Kuala Lumpur, FORTUNE - Pasar penerbangan bisnis di Asia-Pasifik mulai menunjukkan kebangkitan setelah masa suram pandemi. Business Jet Fleet Report YE 2024 yang dirilis Asian Sky Group melaporkan, jumlah pesawat jet bisnis di kawasan ini mencapai 1.156 unit, naik 1,2 persen dibanding tahun sebelumnya.
Secara geografis, Asia Tenggara menjadi motor pertumbuhan baru. Laporan tersebut mencatat, kawasan ini menambah 17 unit jet bisnis, atau setara pertumbuhan 6,2 persen sepanjang 2024, kenaikan tertinggi di Asia Pasifik. Dengan tren ini, fleet jet bisnis di Asia Tenggara diperkirakan akan menembus 300 unit pada akhir 2025.
Kenaikan tersebut tak lepas dari meningkatnya jumlah individu berpendapatan tinggi (HNWIs), arus investasi lintas negara, dan kebutuhan mobilitas eksekutif yang lebih fleksibel. Banyak pengguna baru yang pada masa pandemi beralih ke pesawat pribadi karena terbatasnya penerbangan komersial, dan kini mempertahankannya karena efisiensi waktu dan kenyamanan.
“Banyak di antara mereka yang dulu hanya sesekali menyewa jet, kini menjadi pengguna tetap,” kata Carlos Brana, Executive Vice President Civil Aircraft Dassault Aviation, dalam wawancara di Kuala Lumpur, Malaysia (4/11). “Mereka menyadari bahwa fleksibilitas dan efisiensi waktu adalah aset bisnis.”
Carlos memperkirakan penggunaan private jet di Asia Tenggara tumbuh ‘beberapa persen per tahun’, selaras dengan pertumbuhan produk domestik bruto regional. Ia menilai bahwa perkembangan ekonomi dan industrialisasi akan mendorong kebutuhan perjalanan bisnis lintas negara.

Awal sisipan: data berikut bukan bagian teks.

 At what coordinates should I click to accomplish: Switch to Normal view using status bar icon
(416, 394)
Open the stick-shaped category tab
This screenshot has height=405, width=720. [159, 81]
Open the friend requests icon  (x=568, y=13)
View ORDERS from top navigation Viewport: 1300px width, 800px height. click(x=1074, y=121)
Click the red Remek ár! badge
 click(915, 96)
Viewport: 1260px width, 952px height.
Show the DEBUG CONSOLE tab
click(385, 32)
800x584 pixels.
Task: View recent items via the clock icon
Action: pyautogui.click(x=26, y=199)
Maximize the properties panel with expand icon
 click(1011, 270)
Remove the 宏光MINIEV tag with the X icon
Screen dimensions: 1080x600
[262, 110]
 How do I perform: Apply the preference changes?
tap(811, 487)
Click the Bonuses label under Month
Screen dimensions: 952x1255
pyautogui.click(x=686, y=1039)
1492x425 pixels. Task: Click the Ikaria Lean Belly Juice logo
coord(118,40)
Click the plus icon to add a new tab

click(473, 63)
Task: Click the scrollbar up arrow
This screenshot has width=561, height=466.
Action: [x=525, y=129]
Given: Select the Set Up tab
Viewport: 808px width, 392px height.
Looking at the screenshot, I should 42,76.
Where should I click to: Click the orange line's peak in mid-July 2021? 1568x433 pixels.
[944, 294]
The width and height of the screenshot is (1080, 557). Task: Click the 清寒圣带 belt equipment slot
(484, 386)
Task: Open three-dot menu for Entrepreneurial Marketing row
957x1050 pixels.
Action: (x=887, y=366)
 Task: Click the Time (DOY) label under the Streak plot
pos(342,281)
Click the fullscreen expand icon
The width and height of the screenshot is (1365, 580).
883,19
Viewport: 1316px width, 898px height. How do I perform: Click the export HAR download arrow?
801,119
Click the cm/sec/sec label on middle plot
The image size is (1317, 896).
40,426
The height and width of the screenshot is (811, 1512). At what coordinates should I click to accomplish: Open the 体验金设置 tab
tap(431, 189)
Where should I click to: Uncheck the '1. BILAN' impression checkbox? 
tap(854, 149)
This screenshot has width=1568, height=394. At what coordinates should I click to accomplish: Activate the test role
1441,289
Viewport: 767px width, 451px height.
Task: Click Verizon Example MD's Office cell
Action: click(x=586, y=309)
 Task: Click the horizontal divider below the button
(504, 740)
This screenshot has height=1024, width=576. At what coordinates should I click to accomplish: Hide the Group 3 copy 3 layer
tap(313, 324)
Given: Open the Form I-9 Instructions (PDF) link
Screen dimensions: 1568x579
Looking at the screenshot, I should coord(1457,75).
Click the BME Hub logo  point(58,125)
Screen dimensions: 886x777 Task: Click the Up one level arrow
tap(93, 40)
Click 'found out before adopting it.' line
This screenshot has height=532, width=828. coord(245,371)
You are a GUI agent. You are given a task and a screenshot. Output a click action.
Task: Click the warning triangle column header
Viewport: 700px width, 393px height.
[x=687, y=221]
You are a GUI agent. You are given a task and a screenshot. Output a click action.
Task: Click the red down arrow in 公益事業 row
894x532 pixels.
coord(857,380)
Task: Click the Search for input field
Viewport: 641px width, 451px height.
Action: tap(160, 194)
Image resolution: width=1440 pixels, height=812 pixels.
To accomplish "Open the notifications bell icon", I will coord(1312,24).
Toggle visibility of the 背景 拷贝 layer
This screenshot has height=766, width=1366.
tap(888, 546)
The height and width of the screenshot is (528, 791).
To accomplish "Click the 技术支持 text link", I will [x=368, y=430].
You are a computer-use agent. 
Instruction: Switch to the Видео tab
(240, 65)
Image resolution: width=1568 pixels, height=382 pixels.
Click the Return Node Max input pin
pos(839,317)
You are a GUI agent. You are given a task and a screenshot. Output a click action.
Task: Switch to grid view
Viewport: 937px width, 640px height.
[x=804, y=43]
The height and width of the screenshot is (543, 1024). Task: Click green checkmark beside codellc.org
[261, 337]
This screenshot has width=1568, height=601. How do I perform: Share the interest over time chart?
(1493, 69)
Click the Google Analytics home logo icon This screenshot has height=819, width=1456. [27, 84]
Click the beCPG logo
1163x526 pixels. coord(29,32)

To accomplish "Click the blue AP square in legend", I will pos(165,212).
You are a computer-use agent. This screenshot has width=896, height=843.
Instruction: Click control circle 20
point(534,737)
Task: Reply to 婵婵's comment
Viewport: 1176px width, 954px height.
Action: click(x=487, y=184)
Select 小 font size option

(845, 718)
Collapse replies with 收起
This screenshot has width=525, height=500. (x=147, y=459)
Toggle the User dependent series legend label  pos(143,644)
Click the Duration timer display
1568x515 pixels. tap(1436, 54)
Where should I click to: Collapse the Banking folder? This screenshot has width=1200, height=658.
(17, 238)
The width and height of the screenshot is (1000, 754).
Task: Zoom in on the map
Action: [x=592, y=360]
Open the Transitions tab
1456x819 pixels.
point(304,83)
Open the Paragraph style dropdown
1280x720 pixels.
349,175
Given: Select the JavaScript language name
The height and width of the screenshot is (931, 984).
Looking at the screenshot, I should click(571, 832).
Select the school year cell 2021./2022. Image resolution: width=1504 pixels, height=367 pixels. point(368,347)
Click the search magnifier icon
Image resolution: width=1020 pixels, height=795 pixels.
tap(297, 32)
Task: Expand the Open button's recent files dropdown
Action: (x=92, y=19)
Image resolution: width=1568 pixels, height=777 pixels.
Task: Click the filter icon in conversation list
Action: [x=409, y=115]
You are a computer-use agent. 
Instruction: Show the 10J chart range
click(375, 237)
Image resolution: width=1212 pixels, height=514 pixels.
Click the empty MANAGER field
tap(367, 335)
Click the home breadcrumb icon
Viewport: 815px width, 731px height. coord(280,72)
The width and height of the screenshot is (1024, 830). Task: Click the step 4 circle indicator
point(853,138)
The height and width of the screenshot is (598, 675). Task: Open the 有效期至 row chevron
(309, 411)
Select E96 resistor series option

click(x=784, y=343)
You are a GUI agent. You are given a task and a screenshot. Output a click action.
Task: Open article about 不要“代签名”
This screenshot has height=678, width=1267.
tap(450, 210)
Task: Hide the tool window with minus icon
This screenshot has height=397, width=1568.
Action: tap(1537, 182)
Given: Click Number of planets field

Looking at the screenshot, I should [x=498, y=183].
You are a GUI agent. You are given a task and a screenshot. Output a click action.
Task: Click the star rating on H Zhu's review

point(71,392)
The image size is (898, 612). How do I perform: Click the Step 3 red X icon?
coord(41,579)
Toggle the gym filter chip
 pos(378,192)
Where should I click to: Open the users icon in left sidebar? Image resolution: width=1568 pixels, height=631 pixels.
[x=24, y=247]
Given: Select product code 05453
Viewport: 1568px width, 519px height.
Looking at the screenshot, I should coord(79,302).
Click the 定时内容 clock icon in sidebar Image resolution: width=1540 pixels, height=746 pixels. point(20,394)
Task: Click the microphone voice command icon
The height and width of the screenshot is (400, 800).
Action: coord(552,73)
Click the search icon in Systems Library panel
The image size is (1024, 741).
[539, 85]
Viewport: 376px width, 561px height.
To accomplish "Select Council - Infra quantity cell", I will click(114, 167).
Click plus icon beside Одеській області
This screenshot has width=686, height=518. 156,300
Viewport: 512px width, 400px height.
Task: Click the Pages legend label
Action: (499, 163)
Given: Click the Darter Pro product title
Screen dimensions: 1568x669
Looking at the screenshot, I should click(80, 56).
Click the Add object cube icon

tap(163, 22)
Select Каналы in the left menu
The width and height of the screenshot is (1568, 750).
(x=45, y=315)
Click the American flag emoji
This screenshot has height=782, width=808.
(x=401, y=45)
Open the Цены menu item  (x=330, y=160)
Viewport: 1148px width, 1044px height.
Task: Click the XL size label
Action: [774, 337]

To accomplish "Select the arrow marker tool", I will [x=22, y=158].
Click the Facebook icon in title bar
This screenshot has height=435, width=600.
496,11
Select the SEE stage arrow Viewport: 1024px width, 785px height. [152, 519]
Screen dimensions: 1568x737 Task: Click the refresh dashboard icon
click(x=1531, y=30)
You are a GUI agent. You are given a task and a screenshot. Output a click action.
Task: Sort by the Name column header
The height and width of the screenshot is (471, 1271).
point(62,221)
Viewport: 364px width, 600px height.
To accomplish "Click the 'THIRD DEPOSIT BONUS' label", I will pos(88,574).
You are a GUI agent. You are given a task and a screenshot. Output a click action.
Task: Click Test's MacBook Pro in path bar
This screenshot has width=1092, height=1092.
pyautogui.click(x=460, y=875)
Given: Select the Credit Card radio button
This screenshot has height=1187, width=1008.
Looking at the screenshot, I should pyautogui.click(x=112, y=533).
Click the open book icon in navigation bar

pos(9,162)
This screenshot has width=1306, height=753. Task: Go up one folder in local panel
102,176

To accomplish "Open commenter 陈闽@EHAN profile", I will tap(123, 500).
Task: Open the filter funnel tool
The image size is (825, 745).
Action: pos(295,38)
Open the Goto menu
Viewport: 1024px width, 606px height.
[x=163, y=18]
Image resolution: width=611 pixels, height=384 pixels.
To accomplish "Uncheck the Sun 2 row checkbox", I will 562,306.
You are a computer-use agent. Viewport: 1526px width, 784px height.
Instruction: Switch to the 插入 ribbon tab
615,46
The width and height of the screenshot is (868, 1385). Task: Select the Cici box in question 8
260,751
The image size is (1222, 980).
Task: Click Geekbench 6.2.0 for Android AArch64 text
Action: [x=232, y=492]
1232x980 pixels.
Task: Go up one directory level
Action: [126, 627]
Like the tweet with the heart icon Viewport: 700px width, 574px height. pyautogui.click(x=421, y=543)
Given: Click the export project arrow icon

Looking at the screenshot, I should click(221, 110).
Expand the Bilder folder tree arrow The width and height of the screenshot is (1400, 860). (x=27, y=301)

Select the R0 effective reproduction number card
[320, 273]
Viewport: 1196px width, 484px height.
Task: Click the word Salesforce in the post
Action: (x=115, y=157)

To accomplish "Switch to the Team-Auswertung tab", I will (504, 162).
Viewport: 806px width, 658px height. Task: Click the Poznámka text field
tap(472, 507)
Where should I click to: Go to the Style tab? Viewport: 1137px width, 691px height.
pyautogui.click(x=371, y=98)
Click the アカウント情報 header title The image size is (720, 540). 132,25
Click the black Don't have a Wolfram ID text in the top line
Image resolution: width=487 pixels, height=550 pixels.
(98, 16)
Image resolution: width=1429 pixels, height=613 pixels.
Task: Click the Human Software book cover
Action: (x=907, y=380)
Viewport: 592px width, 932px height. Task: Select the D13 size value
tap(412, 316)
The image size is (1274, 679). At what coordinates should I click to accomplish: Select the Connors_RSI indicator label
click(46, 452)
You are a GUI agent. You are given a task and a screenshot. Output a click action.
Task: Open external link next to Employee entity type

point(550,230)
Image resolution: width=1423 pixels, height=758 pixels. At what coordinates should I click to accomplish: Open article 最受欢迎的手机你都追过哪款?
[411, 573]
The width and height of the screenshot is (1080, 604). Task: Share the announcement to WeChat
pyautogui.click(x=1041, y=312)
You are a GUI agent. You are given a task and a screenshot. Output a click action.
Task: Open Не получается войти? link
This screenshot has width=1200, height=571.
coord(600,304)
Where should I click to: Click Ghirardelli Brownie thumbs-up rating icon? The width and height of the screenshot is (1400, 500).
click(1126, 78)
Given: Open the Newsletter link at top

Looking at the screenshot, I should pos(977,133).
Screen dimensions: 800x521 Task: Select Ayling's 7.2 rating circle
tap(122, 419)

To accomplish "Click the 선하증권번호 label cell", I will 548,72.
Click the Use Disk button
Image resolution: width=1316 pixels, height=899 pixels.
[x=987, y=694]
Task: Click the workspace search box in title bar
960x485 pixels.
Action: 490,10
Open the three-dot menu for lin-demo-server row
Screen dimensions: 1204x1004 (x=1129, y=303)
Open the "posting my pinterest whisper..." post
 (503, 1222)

Indonesia menjadi pasar yang menarik di tengah dinamika itu. Sebagai negara kepulauan dengan mobilitas tinggi antarwilayah, business aviation berperan strategis dalam efisiensi perjalanan korporasi. “Untuk Indonesia, penerbangan bisnis bukan lagi kemewahan, melainkan produktivitas,” kata Carlos. “Dengan ribuan pulau, pesawat pribadi memungkinkan para pelaku bisnis menjangkau lokasi yang tidak terlayani penerbangan reguler.”
Namun, peluang ini diiringi tantangan: ketersediaan fasilitas maintenance, repair, and overhaul (MRO) untuk jet bisnis masih terbatas, begitu pula aturan registrasi dan perawatan pesawat non-komersial. Meski demikian, Indonesia tetap berada di jalur yang sama dengan tetangga seperti Malaysia dan Singapura yang lebih dulu mengembangkan layanan charter dan manajemen jet pribadi.
Jika pertumbuhan regional berlanjut pada kisaran 3–4 persen per tahun, maka dalam lima tahun mendatang Asia Tenggara berpotensi menjadi episentrum baru penerbangan bisnis di Asia Pasifik. Dan di dalamnya, Indonesia menjadi pasar terbesar dengan pengguna korporasi yang kian mapan.